**** Passage provided ****

Since 2004, Poliquin has paid property taxes of $30 or less per year on his 10 acres of coastal property, which is valued at $943,000, saving him thousands of dollars a year. The treasurer has refused to release his management plan to eliminate speculation that he has been misusing the law. Georgetown officials have declined to review the plan, despite the fact that his property was cited as a potential violation during a 2009 legislative study reviewing enforcement problems with the 40-year-old tax law.
Poliquin, who is seeking the Republican nomination for the U.S. Senate, has since applied to transfer his property out of Tree Growth into the Open Space program. If approved, Poliquin will avoid Tree Growth's punitive withdrawal penalties while still receiving a significant tax reduction.
The Legislature approved changes to the Tree Growth program to allow the no-penalty transfers. The intent was to help landowners hold onto their property without succumbing to development pressure.
But critics like Towne say it's just another Tree Growth loophole. He says scofflaws can effectively get the maximum tax benefit in Tree Growth; if they're discovered, they can parachute to another tax-abatement program.

**** Provided material ****

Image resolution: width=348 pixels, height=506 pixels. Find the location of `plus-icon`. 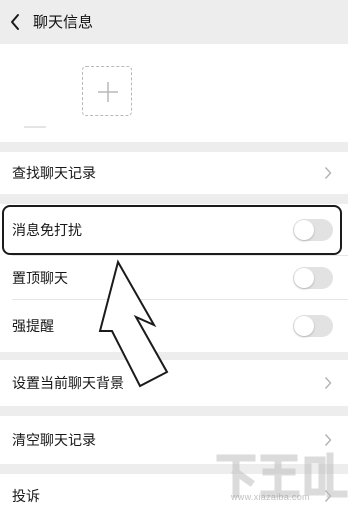

plus-icon is located at coordinates (108, 92).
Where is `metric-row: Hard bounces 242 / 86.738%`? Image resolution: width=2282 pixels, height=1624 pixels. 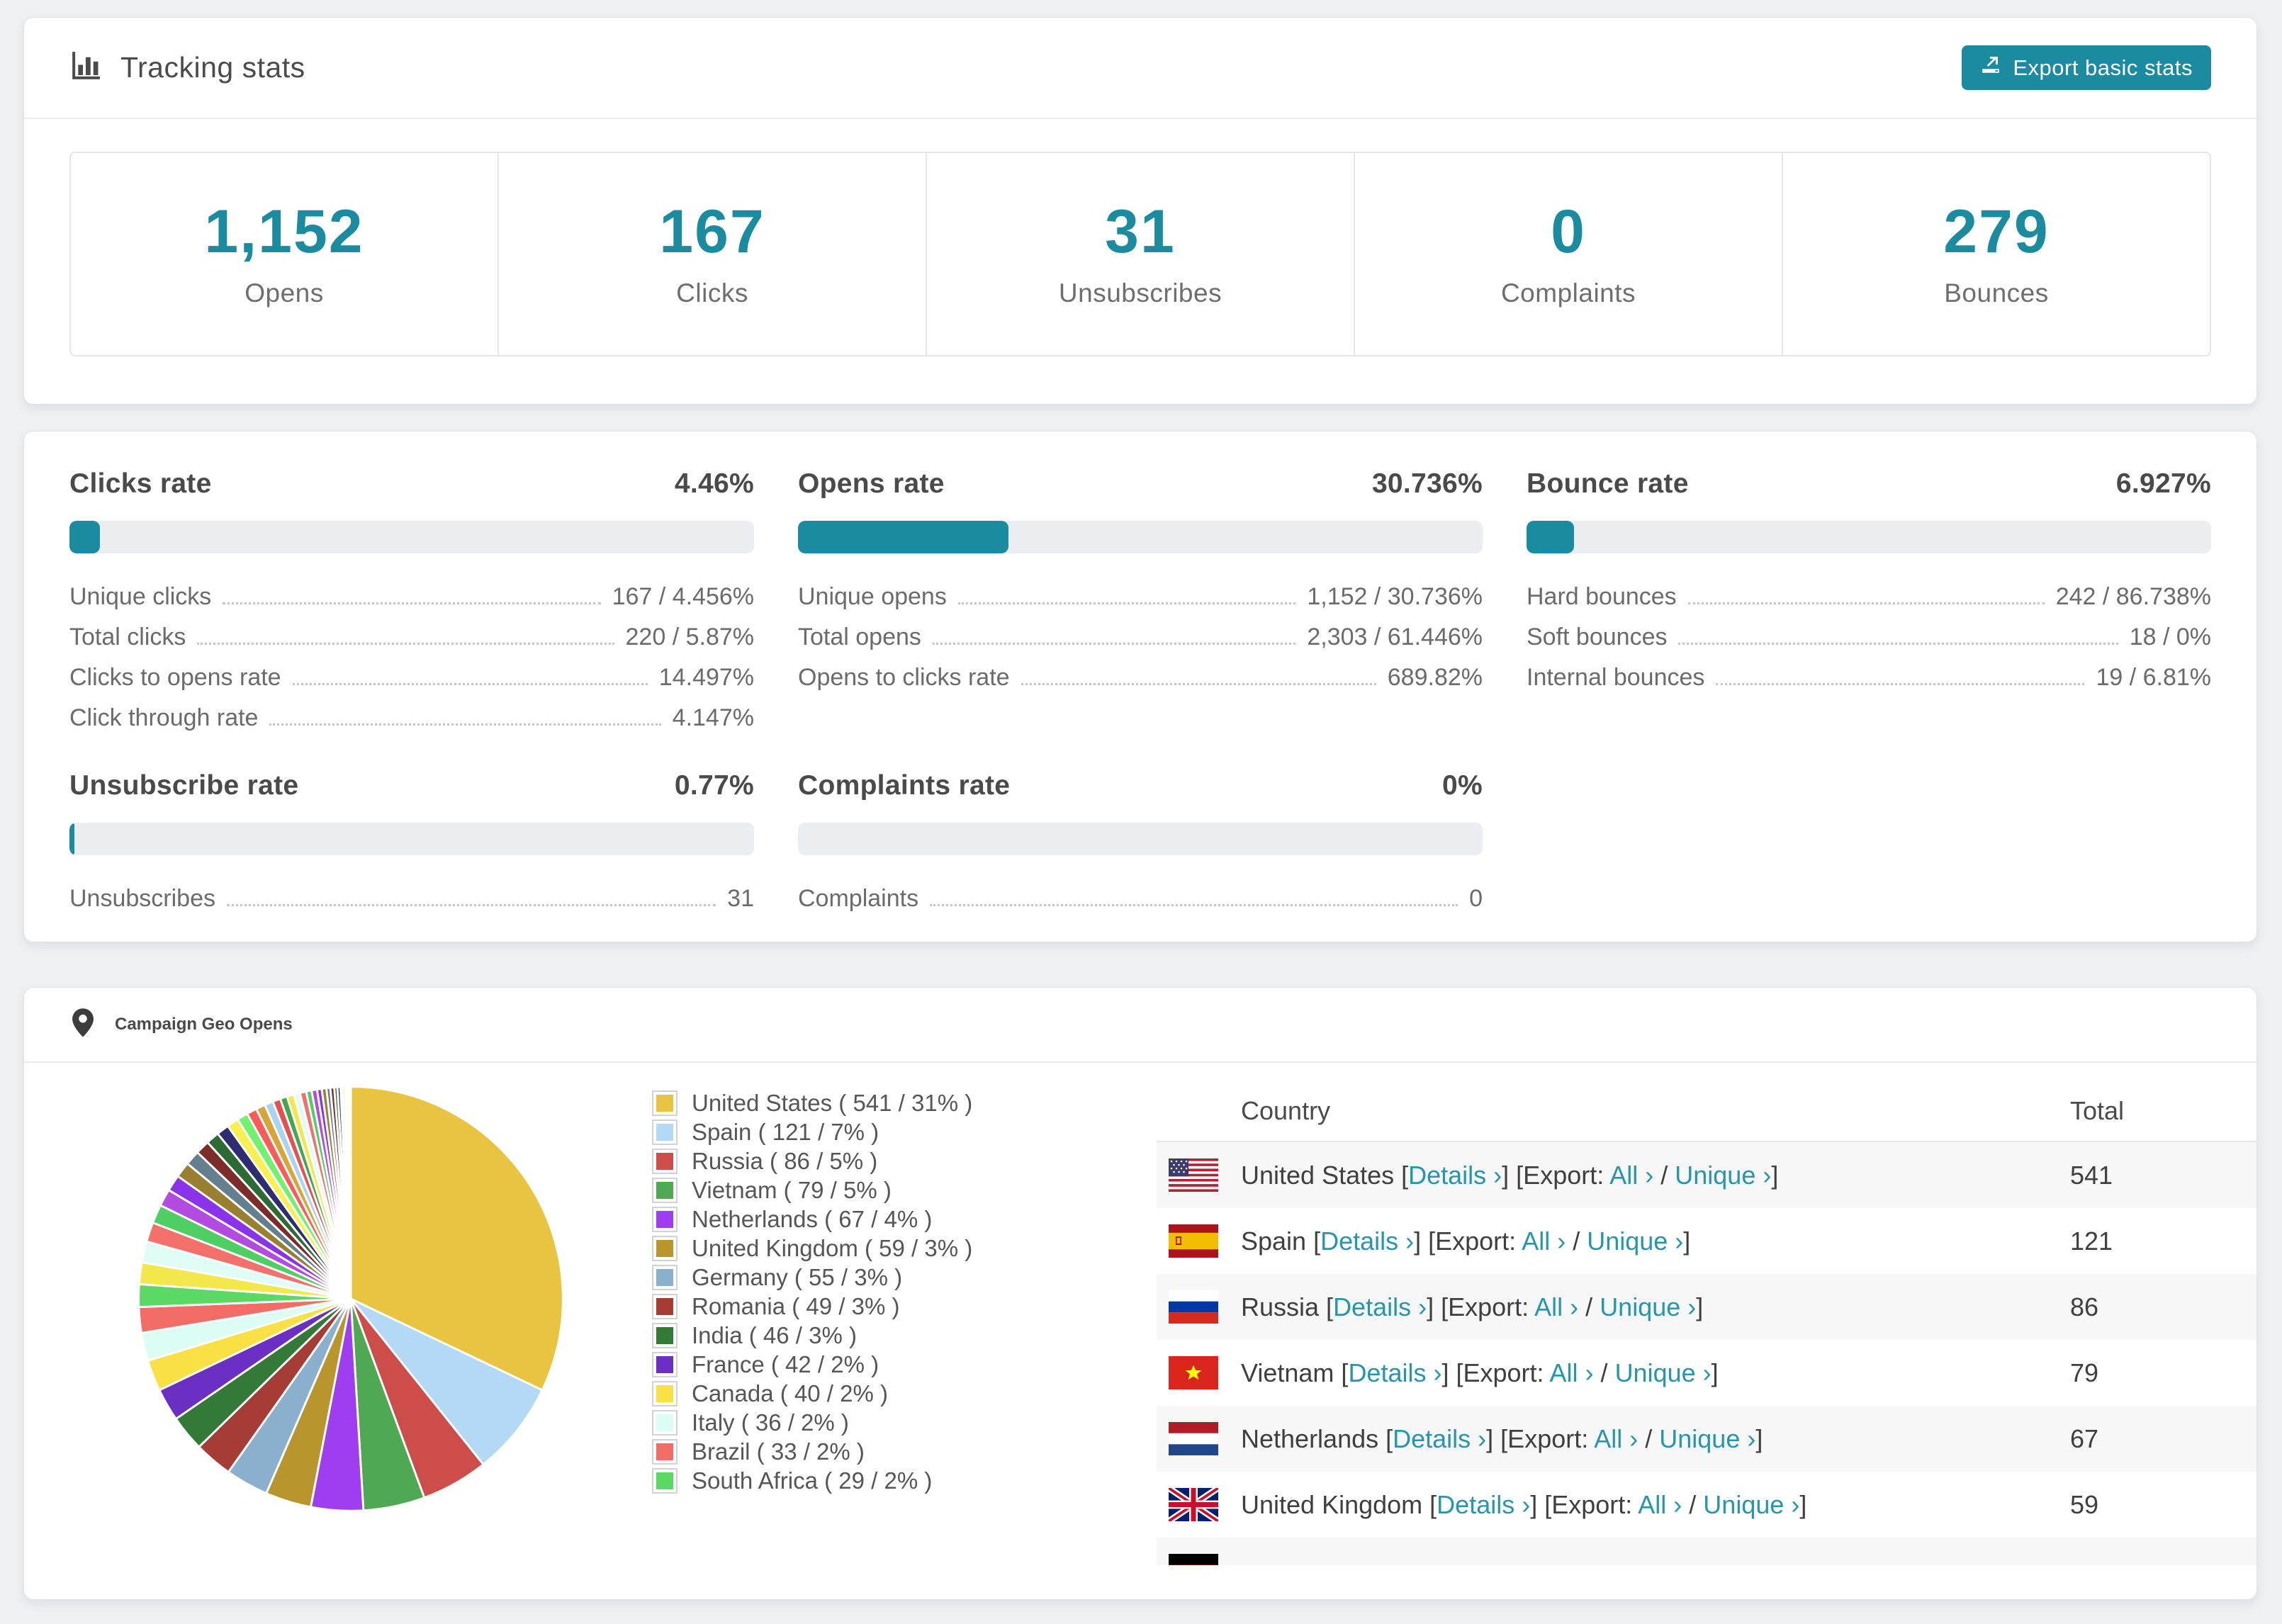 metric-row: Hard bounces 242 / 86.738% is located at coordinates (1869, 597).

****

Directions
Reproduce word for word the stretch of the passage on Poliquin's property taxes starting with "The Legislature approved" and going on through "another tax-abatement program.".

Written solution
The Legislature approved changes to the Tree Growth program to allow the no-penalty transfers. The intent was to help landowners hold onto their property without succumbing to development pressure.
But critics like Towne say it's just another Tree Growth loophole. He says scofflaws can effectively get the maximum tax benefit in Tree Growth; if they're discovered, they can parachute to another tax-abatement program.